Alkyl Halides

Preparation of Alkyl Halides

The main reaction of alkanes is radical halogenation, which is the addition of Br2, Cl2, or NBS to an alkane in the presence of heat or light. In radical halogenation, a hydrogen is replaced with a halogen.

Radical reactions are reactions that have an initiation step, one or more propagation steps, and a termination step. During an initiation step, a covalent bond breaks and produces two radical species. Propagation step is a step in a radical chain reaction where a reactive free radical reacts with a stable molecule to form a new free radical. Termination step is a step in a radical reaction where two radicals combine to form a covalent bond and no new radicals are formed.

Breaking bonds requires energy, which is called bond dissociation energy. When bonds are broken so that the two bonding electrons divide equally between the two atoms, it is called homolytic cleavage. The resulting fragments have unpaired electrons called radicals. The unpaired electrons make the fragments very reactive and difficult to isolate. However, at low concentrations, radicals serve as intermediates to the reaction.
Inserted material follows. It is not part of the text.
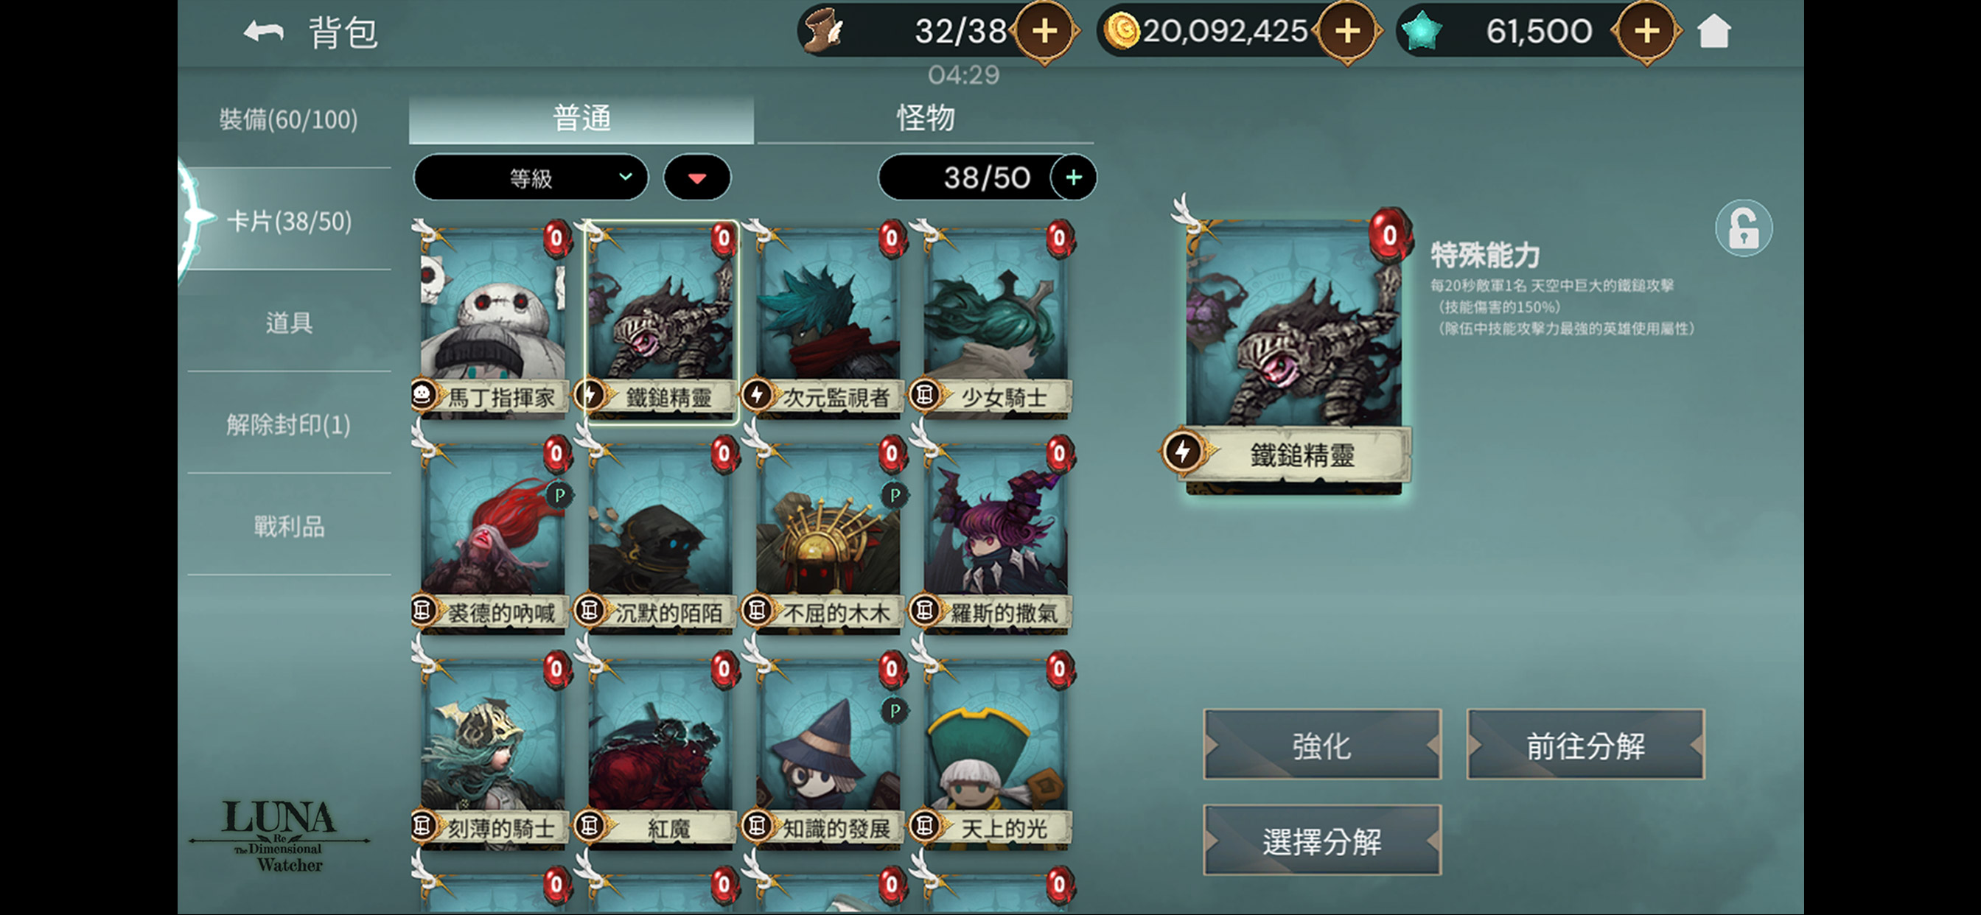Open 道具 sidebar section
Viewport: 1981px width, 915px height.
pos(288,322)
When chlorine is added to an alkane in the presence of light or heat (as a catalyst), a radical reaction occurs. In the initiation step, ultraviolet (UV) light fractures the chlorine molecule homolytically, creating two chlorine free radicals, atoms with an unpaired electron. In the propagation step, the free radical abstracts (or removes) a hydrogen to form hydrogen chloride and a methyl radical. In the termination step, the product (CH3Cl) forms when two radicals combine to form a covalent bond.

Radical Halogenation of Methane

In a free radical reaction, a hydrogen is replaced with a halogen.
Chlorine radicals form readily, so they are not always selective. Ideally, a chlorine radical should abstract a hydrogen from the most substituted carbon to form the most substituted (stable) carbon radical. When that radical is halogenated, the most substituted hydrogen has been substituted with a halogen. However, chlorine will often abstract the most accessible or most prevalent type of hydrogen, leading to a product where the most substituted hydrogen has not been replaced by the chlorine but, instead, a less substituted hydrogen has been replaced. Additionally, since chlorine is so reactive, it will often perform multiple substitutions on an alkane substrate.

Radical Halogenation of 2-methylbutane

A mixture of products is often formed when doing radical halogenation because of chlorine's reactivity. In addition to the product where the most substituted hydrogen has been replaced, additional monosubstituted products along with polysubstituted products are formed.
While chlorine is very reactive due to exothermic formation of HCl in the propagation step, the formation of HBr in the propagation step is endothermic. For radical bromination, there are two reagent combinations:
  • Br2, heat, or light (h𝜈)
  • NBS, heat, or light (h𝜈)
Since the bromine radical forms at a slower rate, the reaction is more of a thermodynamic reaction producing the most stable product, which is the substitution of the most substituted hydrogen. Therefore, the radical bromination reaction seems to be more selective and gives mostly a monosubstituted product where the most substituted hydrogen is replaced with bromine.

Radical Bromination of 2-methylbutane

Radical halogenation with bromine yields a more predictable product that shows higher selectivity for substitution of the most substituted hydrogen with a bromine.